El campesino se quedó con el rebaño, y al anochecer se acostó fuera, en el pajar. A medianoche oyó voces: eran los lobos que llamaban a los perros:
—¡Eh, compadre Vito![19].
—¡Eh, compadre Cola! —respondían los perros.
—¿Podemos ir en busca de ovejas?
—No, no podéis —respondían los perros—. Hay un pastor acostado ahí afuera.
El campesino durmió afuera ocho días y oía que los perros advertían a los lobos de que no se acercaran; y por la mañana no faltaban ovejas. El noveno día hizo matar a los perros traidores y puso de guardia a otros perros. Por la noche los lobos volvieron a gritar:
—¡Eh, compadre Vito! ¿Podemos ir?
—Sí, venid —respondieron los perros nuevos—. A vuestros amiguitos los han matado. Venid que nosotros ladramos y no saldréis de aquí con un hueso sano.
A la mañana siguiente los pastores le dieron al campesino una yegua y una mula y él se marchó.

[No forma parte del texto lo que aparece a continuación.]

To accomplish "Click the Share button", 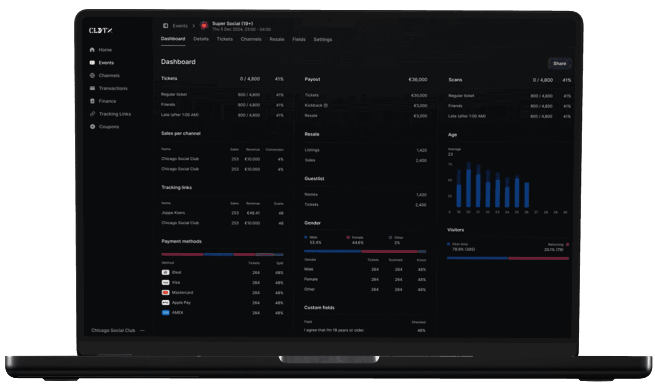I will pyautogui.click(x=559, y=64).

Llegó a casa y su mujer le preguntó de quién eran las dos bestias.
—Nuestras —dijo él.
—¿Y cómo las conseguiste?
Pero el marido se calló la boca y no le explicó nada.
En una aldea vecina había feria, y el campesino decidió ir con su mujer. Los dos fueron montados en la yegua, y la mula los seguía.
—¡Mamá, espérame! —decía la mula.
—Vamos, camina —respondía la yegua—, que tú no llevas nada y yo llevo a dos personas en el lomo.
Al oír este diálogo el campesino se echó a reír. La mujer, curiosa, le preguntó:
—¿De qué te ríes?
—De nada —dijo el marido.
—Dime en seguida de qué te ríes, porque si no me bajo y me vuelvo a casa.
—Bueno —dijo el campesino—, te lo digo cuando lleguemos al Santo.
Llegaron, y la mujer empezó de nuevo:
—Ahora debes decirme de qué te reías. ¿Eh? ¿De qué te reías?
—Te lo digo cuando lleguemos a casa.
Entonces la mujer no quiso ir a la feria para volver a casa de inmediato. Y cuando llegaron:
—Dímelo ahora.
—Ve a llamar al confesor —dijo el marido—, y después te lo digo.
La mujer, sin pérdida de tiempo, se pone el velo y va a llamar al confesor y lo lleva corriendo a la casa.
El marido esperaba al confesor y pensaba: «Ahora tengo que decírselo, y moriré. ¡Triste destino! Pero antes me confesaré y tomaré la comunión, así moriré en paz».
Y rumiando estos pensamientos, les echaba afrecho a las gallinas. Las gallinas se arremolinaban para picotear el afrecho, pero el gallo las ahuyentaba brincando y aleteando. El campesino le preguntó:
—¿Por qué no dejas comer a las gallinas?
Y el gallo:
—Las gallinas tienen que hacer lo que digo yo, aunque sean muchas; no como tú que tienes una mujer sola y le haces caso en todo, y ahora le dirás que entiendes nuestro lenguaje y morirás.
El campesino reflexionó y luego le dijo al gallo:
—Tú tienes más cerebro que yo.
Cogió la correa, la mojó, se aseguró de que estuviera flexible, y esperó. Vuelve la mujer y le dice:
—Ya viene el confesor: dime de qué te reías.
El marido empuña la correa y azote va azote viene la dejó más muerta que viva. Llega el cura:
—¿Quién quiere confesarse?
—Mi mujer.
El cura tragó saliva y se fue. Al cabo de un rato la mujer volvió en sí y el marido le dijo:
—¿Has oído lo que tenía que decirte, mujer?
—No quiero saber nada más —dijo ella.
Y desde aquel día se le fue la curiosidad.